A free gift from heaven, precipitation falls where it wills. It fills mountain streams, rivers, lakes, soaks into the land, replenishes underground springs. Water is absorbed by tree roots and drawn up into leaves that give off water vapor. Farmers draw from underground aquifers to irrigate their land. Cities draw water from said sources and people use it.

We water our gardens and lawns and the water is drawn up through plant roots and later evaporated by the wind. Thus it finds its way back into the cycle. As we hoe the garden or mow the lawn we sweat, and the breeze dries us off, whisking the moisture into the atmosphere to rejoin some cloud somewhere. Just think where all your sweat may travel.

People drink the water, replenish their cells, and urinate the excess. Our bodies are an amazing filtration system. Whether bottled water, tap water, or beverage, we drink it, filter it, and flush it. Really, we should should all do our part and drink lots so we can put more water back into the recycling system. 🙂

Conserve Water: Don’t Bathe

Just think. Every morning all across the continent people use zillions of tons of water to shower and bathe. My washing machine is chugging away as I write this. If we’d stop all this bathing and laundry we’d waste so much less water.

Thankfully, water is never used up. Household water runs down the drain, into the city’s waste disposal system, and — hopefully filtered — back into the rivers and reservoirs. Directly or indirectly it finds its way back into the ocean to begin another cycle of evaporation and precipitation.

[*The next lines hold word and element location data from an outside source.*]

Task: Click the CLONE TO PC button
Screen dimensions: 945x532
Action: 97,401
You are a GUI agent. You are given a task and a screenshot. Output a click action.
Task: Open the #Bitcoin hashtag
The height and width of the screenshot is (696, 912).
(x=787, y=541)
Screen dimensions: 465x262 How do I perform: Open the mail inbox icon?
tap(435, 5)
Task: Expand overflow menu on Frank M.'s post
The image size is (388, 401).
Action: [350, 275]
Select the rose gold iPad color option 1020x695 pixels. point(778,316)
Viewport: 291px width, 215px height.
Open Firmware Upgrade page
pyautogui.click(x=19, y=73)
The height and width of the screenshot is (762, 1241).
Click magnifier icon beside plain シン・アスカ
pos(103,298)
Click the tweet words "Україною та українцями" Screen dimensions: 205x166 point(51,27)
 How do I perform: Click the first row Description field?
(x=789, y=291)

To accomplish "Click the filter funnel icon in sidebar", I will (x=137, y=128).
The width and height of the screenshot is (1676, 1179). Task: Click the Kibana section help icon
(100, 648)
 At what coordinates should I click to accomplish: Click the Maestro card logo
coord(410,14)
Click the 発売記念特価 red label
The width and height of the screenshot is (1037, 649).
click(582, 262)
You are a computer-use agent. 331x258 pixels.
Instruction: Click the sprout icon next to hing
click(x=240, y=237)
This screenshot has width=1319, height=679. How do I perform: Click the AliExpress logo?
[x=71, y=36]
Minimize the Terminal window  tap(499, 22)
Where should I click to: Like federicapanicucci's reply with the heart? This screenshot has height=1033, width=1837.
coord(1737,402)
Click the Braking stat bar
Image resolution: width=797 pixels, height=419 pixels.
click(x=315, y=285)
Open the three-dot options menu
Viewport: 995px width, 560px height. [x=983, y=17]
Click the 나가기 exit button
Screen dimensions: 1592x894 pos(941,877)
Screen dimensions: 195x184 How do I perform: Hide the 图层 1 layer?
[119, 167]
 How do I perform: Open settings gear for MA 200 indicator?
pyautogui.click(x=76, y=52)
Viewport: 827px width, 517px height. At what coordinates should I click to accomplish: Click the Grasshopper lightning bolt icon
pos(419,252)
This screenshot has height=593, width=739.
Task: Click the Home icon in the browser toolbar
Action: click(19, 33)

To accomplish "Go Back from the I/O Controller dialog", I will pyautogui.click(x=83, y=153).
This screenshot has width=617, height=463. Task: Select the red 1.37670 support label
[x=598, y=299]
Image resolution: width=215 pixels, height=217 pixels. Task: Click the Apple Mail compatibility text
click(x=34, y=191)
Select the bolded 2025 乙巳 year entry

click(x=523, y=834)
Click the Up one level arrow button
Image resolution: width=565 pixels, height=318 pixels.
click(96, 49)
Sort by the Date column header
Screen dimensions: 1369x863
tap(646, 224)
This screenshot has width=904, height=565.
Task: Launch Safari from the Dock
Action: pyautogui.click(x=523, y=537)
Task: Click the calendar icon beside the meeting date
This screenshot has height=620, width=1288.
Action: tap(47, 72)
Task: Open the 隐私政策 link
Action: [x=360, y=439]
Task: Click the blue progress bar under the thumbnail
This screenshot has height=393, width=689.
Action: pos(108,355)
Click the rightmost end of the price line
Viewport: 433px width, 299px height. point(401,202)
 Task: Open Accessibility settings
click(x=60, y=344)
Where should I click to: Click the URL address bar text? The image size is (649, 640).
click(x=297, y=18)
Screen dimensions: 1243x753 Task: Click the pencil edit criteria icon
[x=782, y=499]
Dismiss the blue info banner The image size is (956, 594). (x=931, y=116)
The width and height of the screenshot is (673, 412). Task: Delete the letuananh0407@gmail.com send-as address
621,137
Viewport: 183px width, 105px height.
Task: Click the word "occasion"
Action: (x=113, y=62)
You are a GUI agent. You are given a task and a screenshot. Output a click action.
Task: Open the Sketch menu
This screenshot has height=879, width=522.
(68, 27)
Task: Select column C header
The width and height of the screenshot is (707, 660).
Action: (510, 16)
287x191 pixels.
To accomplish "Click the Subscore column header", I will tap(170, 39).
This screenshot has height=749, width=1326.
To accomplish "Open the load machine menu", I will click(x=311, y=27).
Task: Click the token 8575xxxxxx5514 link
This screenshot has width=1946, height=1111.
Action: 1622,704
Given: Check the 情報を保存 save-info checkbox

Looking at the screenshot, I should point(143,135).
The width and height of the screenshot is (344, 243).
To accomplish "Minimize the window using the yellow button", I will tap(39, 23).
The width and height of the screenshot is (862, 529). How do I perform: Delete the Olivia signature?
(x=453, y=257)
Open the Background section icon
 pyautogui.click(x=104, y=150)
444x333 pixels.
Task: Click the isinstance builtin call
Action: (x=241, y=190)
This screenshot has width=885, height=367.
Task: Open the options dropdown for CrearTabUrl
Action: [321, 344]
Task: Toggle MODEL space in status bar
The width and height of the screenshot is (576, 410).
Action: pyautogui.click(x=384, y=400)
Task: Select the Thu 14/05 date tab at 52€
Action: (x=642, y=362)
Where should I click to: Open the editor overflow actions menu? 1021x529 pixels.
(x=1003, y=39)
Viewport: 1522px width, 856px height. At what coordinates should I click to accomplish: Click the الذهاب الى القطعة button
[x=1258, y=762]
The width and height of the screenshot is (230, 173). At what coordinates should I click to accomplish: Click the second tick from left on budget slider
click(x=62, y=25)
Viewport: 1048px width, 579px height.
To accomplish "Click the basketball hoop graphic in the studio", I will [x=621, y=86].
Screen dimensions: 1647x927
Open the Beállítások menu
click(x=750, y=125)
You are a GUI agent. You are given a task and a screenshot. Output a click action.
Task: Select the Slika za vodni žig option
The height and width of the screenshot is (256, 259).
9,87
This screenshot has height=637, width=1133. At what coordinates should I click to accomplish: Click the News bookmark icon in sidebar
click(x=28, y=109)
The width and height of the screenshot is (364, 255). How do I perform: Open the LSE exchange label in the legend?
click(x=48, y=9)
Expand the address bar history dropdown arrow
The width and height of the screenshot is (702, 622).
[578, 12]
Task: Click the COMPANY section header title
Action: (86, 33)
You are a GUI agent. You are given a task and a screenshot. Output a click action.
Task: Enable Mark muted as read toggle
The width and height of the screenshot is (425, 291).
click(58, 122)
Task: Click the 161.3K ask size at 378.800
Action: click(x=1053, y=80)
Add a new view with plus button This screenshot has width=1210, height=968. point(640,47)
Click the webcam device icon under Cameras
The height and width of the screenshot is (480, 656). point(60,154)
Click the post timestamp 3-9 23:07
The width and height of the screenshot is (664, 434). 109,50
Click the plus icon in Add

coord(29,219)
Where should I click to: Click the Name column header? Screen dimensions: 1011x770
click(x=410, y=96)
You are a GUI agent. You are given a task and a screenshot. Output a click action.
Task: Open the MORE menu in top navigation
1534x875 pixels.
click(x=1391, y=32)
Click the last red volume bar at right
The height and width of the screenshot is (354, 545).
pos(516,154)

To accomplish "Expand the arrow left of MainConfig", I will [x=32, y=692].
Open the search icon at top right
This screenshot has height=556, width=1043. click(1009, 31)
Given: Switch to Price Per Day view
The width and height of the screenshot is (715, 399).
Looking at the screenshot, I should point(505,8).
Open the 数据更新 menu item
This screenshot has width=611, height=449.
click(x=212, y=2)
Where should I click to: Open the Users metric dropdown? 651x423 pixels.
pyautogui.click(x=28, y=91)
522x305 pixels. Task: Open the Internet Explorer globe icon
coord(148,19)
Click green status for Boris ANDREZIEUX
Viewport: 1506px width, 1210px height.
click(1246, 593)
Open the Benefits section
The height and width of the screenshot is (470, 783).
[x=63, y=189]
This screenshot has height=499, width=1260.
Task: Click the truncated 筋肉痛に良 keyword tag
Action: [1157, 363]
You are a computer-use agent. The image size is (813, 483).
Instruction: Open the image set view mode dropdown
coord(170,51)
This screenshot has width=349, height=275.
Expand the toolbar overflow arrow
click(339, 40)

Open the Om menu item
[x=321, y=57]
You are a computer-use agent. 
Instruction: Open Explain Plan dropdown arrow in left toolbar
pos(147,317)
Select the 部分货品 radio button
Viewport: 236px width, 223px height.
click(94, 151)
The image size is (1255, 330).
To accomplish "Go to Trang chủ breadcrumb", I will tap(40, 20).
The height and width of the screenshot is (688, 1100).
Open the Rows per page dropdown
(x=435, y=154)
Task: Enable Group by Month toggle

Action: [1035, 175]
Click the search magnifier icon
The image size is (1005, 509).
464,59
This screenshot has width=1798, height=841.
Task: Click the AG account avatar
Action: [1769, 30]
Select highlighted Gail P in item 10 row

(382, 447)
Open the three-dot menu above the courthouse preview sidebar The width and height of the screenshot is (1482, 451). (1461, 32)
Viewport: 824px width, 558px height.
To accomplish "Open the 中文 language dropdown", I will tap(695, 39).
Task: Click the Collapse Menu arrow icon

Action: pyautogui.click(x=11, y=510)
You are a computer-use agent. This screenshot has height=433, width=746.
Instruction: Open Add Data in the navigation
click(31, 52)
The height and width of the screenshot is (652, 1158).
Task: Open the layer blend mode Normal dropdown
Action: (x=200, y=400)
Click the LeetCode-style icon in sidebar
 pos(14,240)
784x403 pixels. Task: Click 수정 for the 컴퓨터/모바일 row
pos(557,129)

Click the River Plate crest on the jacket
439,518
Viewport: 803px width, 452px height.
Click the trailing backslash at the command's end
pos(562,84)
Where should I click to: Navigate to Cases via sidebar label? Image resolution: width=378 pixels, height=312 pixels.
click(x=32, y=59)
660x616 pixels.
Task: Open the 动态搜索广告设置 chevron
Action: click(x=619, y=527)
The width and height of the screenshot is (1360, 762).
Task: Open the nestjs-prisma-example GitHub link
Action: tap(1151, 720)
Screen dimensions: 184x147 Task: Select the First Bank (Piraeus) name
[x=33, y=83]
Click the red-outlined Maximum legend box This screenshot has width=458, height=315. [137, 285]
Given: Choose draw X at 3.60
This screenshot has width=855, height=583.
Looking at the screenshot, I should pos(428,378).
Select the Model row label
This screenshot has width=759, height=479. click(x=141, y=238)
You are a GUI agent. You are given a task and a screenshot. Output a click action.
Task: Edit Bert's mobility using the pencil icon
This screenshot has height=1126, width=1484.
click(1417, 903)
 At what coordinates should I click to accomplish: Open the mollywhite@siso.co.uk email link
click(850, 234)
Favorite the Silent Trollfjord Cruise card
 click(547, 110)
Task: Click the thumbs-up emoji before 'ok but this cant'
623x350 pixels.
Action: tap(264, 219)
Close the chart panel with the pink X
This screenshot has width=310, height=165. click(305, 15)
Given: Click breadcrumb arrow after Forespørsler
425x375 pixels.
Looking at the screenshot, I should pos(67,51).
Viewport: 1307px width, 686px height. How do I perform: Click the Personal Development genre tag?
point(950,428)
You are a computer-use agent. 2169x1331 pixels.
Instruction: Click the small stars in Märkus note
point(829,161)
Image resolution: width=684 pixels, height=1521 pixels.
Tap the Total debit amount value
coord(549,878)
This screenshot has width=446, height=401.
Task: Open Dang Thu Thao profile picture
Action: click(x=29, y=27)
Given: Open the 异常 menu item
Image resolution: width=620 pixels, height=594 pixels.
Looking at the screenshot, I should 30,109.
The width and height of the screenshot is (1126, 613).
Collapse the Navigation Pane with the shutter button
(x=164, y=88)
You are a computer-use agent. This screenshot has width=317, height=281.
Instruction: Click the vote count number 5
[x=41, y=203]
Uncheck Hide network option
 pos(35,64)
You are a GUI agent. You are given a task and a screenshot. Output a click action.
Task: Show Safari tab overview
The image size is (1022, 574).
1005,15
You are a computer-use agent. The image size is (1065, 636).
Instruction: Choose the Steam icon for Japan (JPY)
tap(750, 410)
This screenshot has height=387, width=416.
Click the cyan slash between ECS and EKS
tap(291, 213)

We need to treat all natural systems with care, including our water sources, but conservationists shouldn’t resort to fear tactics. Big corporations may well be greedy; it kind-of goes with the territory. Bottling companies make a mega-buck profit selling their goods, and some may be diverting some streams, but they don’t actually destroy the water.

The company can’t keep taking water that isn’t there. If there’s no water in said streams, it’s more likely because there hasn’t been sufficient rainfall in that area to replenish them. At this time the folks in southern Quebec would gladly share theirs, but alas! We’ve not yet found a way to redirect clouds.

In my understanding, the system of evaporation and precipitation was in place when man arrived and will continue to replenish the springs, streams, lakes, and rivers until the end of time. We can dam it, redirect it, and pollute the “container,” but we can’t use it up.

Hockey pucks don’t grow on trees, either. The game goes on.